Mr. Christopher Ram’s letter titled `Stats Bureau should be doing far more to explain questionable GDP numbers’ (SN, May 8, 2014) highlights some critical questions about the determination of important national statistical markers and information. This is information not only local bodies, agencies, economists and others utilize in spawning assessments, calculations and projections but international agencies and foreign governments and entities depend on in order to assess and formulate lending rates, aid policies, loan terms, debt relief, concessions, trade agreements, immigration policies, investment strategies, etc. If the methodologies and processes underlying as vital a statistical construct as the GDP growth rate are flawed, suspect, non-credible and deficient in any way, it has a profound ripple effect and potential severe negative repercussions for the country and its citizenry. If the figure is higher or lower, the entire economy floats on a false ceiling or swims on a false floor and is disconnected with the real economy. If it is a case of poor data collection and analysis, the government simply does not have a clue on the direction of the economy and is forever playing a reactive game of catch-up.
It is easy to see how an important measure calculated from inadequate premises can lead to a shaky conclusion. Political machinations can and do sway statistics and data collection for national purposes.

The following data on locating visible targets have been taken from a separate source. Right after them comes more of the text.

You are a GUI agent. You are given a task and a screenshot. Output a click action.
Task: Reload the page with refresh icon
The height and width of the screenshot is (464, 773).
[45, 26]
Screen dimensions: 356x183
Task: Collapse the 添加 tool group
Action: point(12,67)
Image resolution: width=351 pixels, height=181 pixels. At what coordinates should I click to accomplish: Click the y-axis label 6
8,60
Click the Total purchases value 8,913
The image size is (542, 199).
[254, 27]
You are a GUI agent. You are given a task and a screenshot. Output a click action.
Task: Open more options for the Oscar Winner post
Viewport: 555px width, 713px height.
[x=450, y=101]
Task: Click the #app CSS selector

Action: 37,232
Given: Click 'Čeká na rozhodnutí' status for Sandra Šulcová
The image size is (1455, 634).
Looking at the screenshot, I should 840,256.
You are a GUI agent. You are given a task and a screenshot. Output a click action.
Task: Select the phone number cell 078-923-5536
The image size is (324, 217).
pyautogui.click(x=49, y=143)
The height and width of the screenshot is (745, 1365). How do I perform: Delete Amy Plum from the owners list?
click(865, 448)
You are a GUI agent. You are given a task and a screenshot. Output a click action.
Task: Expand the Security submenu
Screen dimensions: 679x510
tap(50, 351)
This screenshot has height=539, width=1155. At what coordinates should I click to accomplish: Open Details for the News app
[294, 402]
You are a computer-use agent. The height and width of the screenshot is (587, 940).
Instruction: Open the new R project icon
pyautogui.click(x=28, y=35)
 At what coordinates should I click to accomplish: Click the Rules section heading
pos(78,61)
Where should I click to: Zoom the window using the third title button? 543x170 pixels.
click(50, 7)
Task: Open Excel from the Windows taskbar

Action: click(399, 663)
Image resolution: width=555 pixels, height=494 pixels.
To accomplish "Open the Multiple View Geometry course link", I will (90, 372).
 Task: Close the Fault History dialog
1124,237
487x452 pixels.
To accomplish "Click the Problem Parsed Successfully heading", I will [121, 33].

A regime can stunt the sources of data, limit the use of data although full data is available, introduce controls, demand focus on data that tend to produce the most favourable outcomes, starve statistical agencies of resources impeding its ability to do its work, impose policy restrictions and reallocate resources to influence data. The absurdity of the claimed 0.9% inflation rate for 2014 is one such stark example of statistical implausibility that haunts the Bureau of Statistics. This number is so detached from reality that one is forced to consider it some form of political machination, particularly when inflation has over the past few years never been this low, the evidence on the street is staggeringly to the contrary and the data source for the inflation rate is geographically limited as Mr. Ram has confirmed. This 0.9% inflation rate is dangerous territory because when a government claims a real GDP growth rate, it is deducting inflation from the nominal GDP growth rate.
It is easy to see how a manipulated inflation rate can have a profound effect on the produced GDP growth rate. An inflation rate of 2.9% instead of 0.9% should generally have lowered the real projected GDP growth rate for 2014 from 5.2% to 3.2%. The citizens of this country beaten up by rising prices every day must ask themselves whether inflation is really 0.9% in 2014 to date or is the Chief Statistician and the government urinating on their legs and telling them it is raining? Isn’t low inflation in an import-heavy economy a sign of economic decline and not stellar projected 5.2% economic growth?
How do the statistical geniuses compiling the national accounts give us 0.9% inflation, lower projected prices for primary goods we produce, higher imports and still expect 5.2% growth?
It is now evident that the sources of data and methodologies and processes of collecting and analyzing them are cause for concern in Guyana. The people at the Statistics Bureau must explain the sources of their data and their methods in order to secure any future credibility from not only locals but international agencies and companies. The Bureau of Statistics should open its books.
The international agencies that depend on these statistics such as the IMF, UN and World Bank must be notified of these challenges to the government’s numbers.
The opposition should use its parliamentary power to launch an inquiry into the collection and analysis of vital government statistics. The legitimate questions raised on these issues must be answered and swiftly as it could have negative consequences for the nation’s investment climate, ability to obtain credit, trade deals and grants badly needed by certain floundering assets like Guysuco.
One must also openly wonder whether these same statistical issues that bedevil the GDP growth rate calculation will hound the Census report, which is now long overdue. In view of the PPP’s numerical decline at the last polls, its refusal to hold local government elections, the expected demographic alterations that will negatively impact the PPP’s support and the now public positions of the Chief Statistician parading on poor evidential and logical foundations in defence of a questionable figure, this delay is raising all manner of speculation. One must wonder whether the Census is similarly subject to these same burning questions and concerns.